> _Task prompt_
Below is a listing; restate from it, character for character, the lines beginning at the line holding "Open the 琥珀之兰 material item" and ending at the line holding "Image resolution: width=1487", both included.

> _Supplied data_
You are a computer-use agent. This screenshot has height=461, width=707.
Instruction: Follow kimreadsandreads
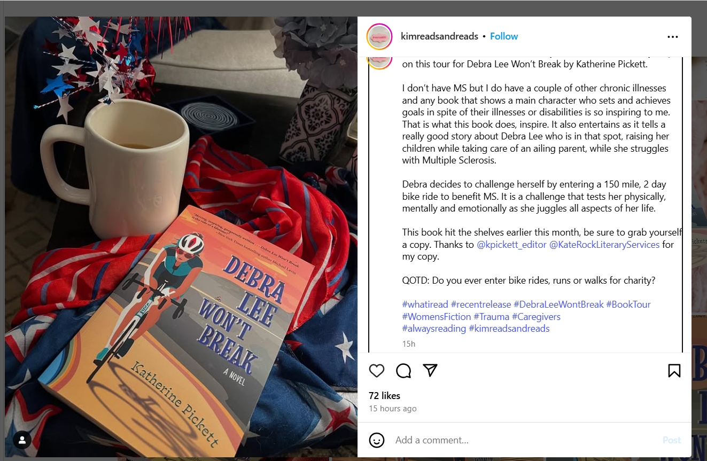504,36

==

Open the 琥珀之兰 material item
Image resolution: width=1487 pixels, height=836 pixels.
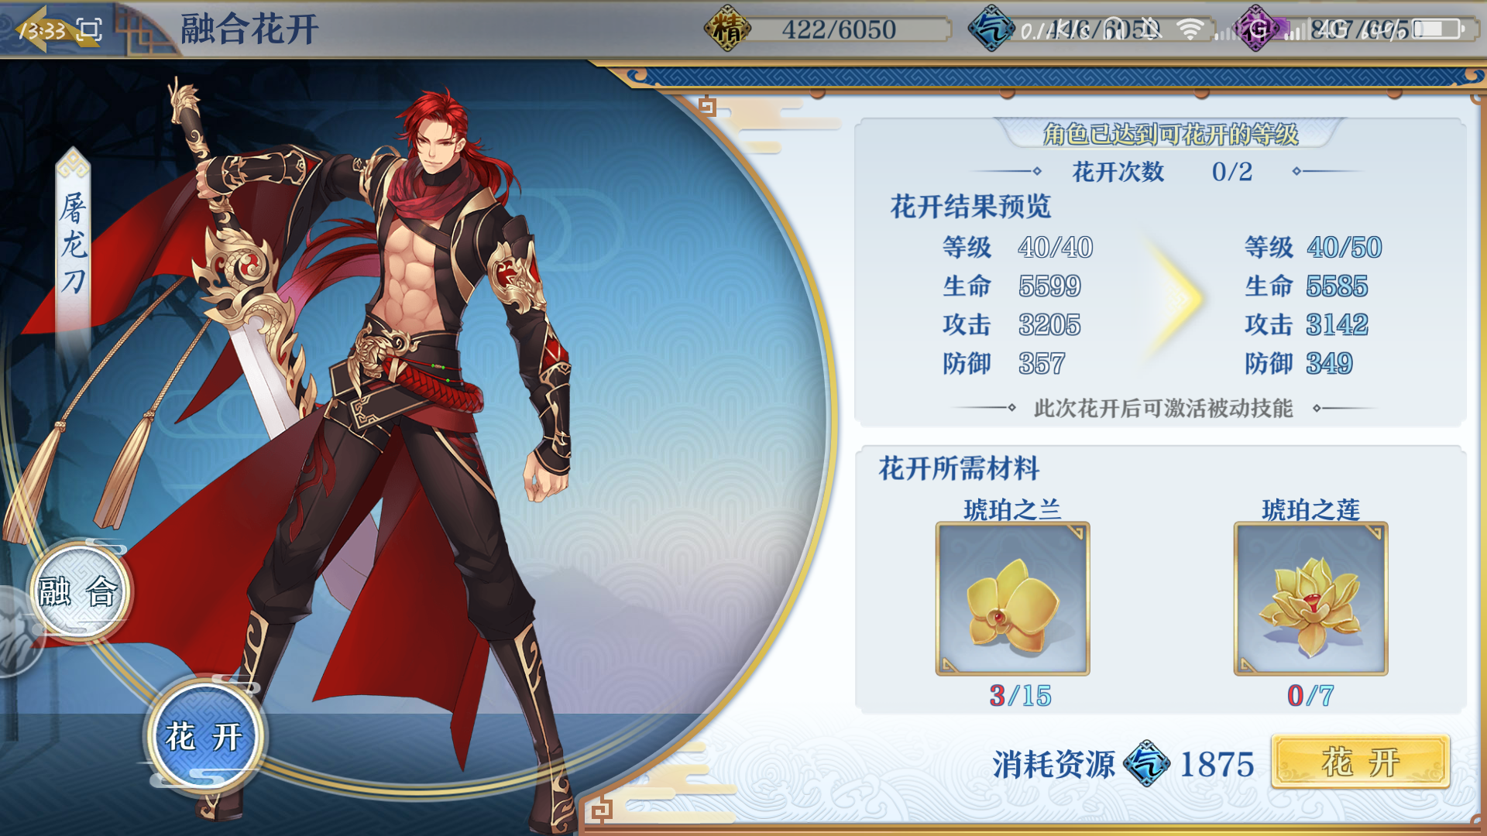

* * *

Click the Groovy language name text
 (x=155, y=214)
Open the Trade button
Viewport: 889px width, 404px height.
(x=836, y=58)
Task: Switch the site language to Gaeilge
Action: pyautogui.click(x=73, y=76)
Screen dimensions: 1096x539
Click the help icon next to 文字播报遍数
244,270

> _Exercise solution_
Open the 琥珀之兰 material item
Image resolution: width=1487 pixels, height=836 pixels.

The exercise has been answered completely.